Uit recent onderzoek van KPMG en de Erasmus Universiteit blijkt dat gedragscodes van bedrijven steeds minder worden ingegeven door wet- en regelgeving. Ondernemingen willen in toenemende mate kunnen beschikken over een code om het ‘wij-gevoel’ binnen de onderneming te stimuleren, het gedrag van leidinggevenden te verbeteren en het imago van de onderneming zeker stellen.
Bovendien vormt de code voor veel bedrijven niet langer alleen een handleiding die aangeeft wat wel en niet van werknemers wordt verwacht. Meer en meer geeft de code ook aan wat de lange termijn-doelstellingen van de onderneming zijn, wat de maatschappelijke verantwoordelijkheid van het bedrijf is en met welke dilemma’s zij in het zaken doen geconfronteerd wordt. Het onderzoek vond plaats bij bedrijven die deel uitmaken van de Global Fortune 200.

→ Gegevens:
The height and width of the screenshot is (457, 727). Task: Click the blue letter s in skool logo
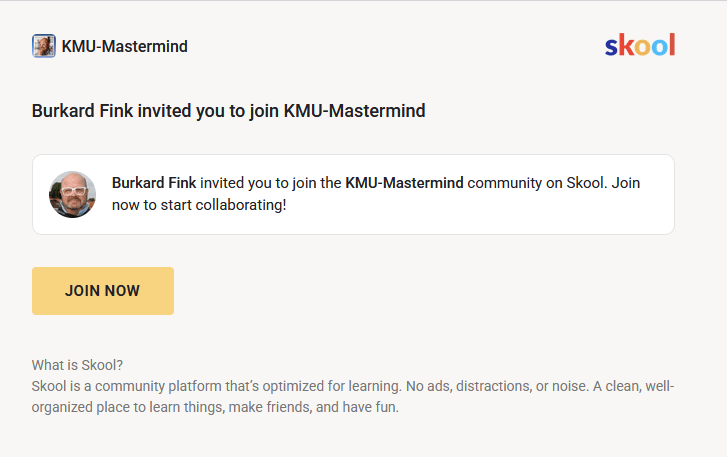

==

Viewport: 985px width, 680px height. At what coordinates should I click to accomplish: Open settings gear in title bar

==

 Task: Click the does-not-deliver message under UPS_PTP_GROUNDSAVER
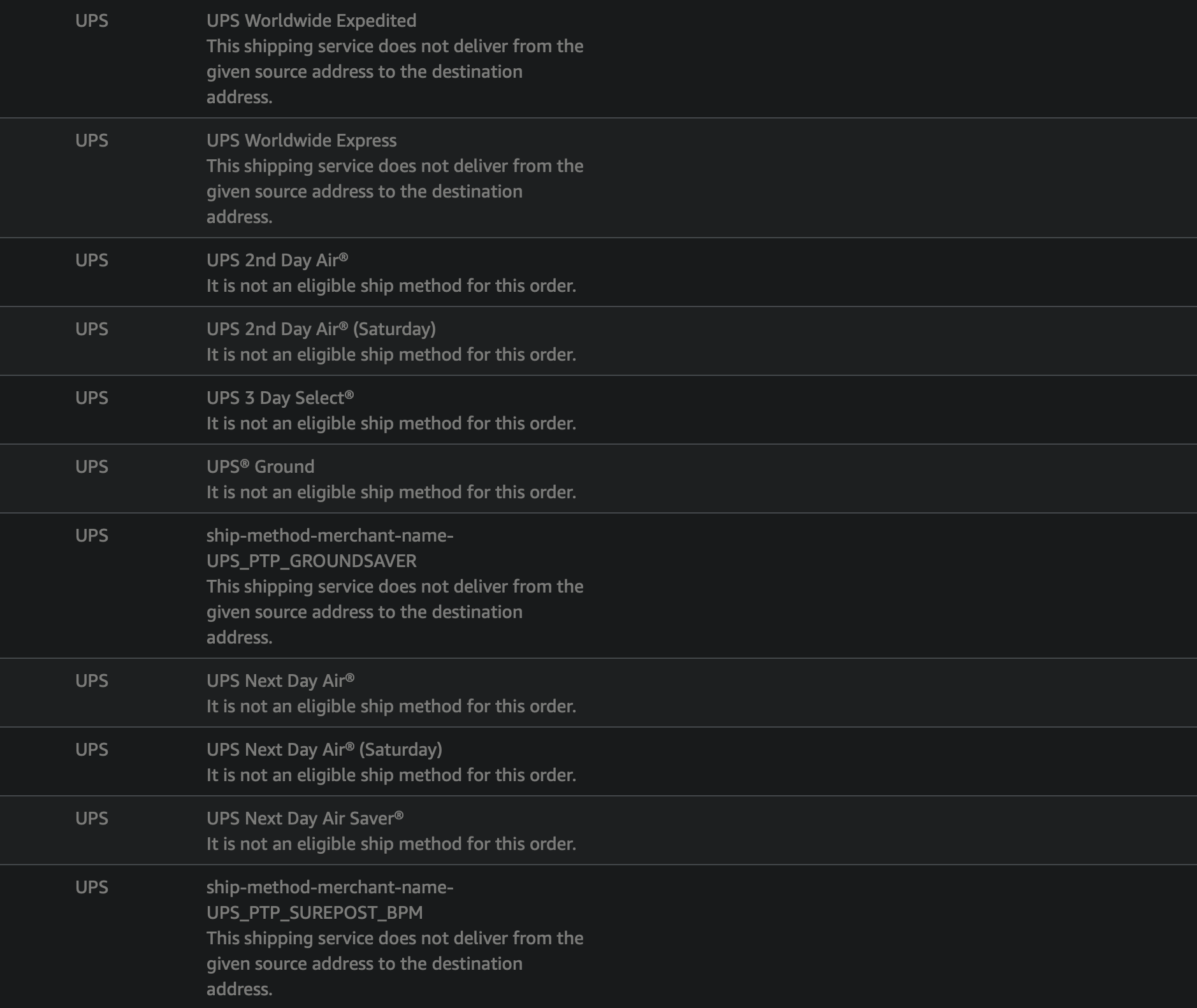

→ Uw opdrachten:
[1] Bij welke bedrijven werd het onderzoek uit het bronfragment over gedragscodes uitgevoerd?
[2] Vervolg de tekst over gedragscodes van bedrijven, aansluitend op de laatste zin van het bronfragment.

→ Uitwerkingen oefening:
[1] Bij bedrijven die deel uitmaken van de Global Fortune 200.

[2]
Werknemer centraal in code
“Het is duidelijk dat een groot aantal bedrijven de code gebruikt om de cultuur binnen de onderneming naar een hoger plan te brengen”, constateert Muel Kaptein, partner bij KPMG Integrity en hoogleraar aan de Erasmus Universiteit. Hij vervolgt : “Dat betekent dat de werknemer in de meeste gedragscodes centraal staat. Ruim 90% van de codes besteedt dan ook op de een of andere manier aandacht aan de verantwoordelijkheid die de onderneming heeft voor de werknemer. Daarnaast besteedt een meerderheid van de ondernemingen aandacht aan haar verantwoordelijkheid voor de samenleving en het milieu. In iets meer dan de helft van de codes komen ook de concurrenten en de klanten van de onderneming aan de orde. De verantwoordelijkheid die de onderneming heeft voor de aandeelhouder komt in slechts 30% van de codes aan bod. Als het gaat om de werknemer wordt de meeste aandacht besteed aan de verantwoordelijkheid die het bedrijf heeft voor de gelijkheid van werknemers en spelen ook de arbeidsomstandigheden en het respectvol met elkaar omgaan een belangrijke rol.”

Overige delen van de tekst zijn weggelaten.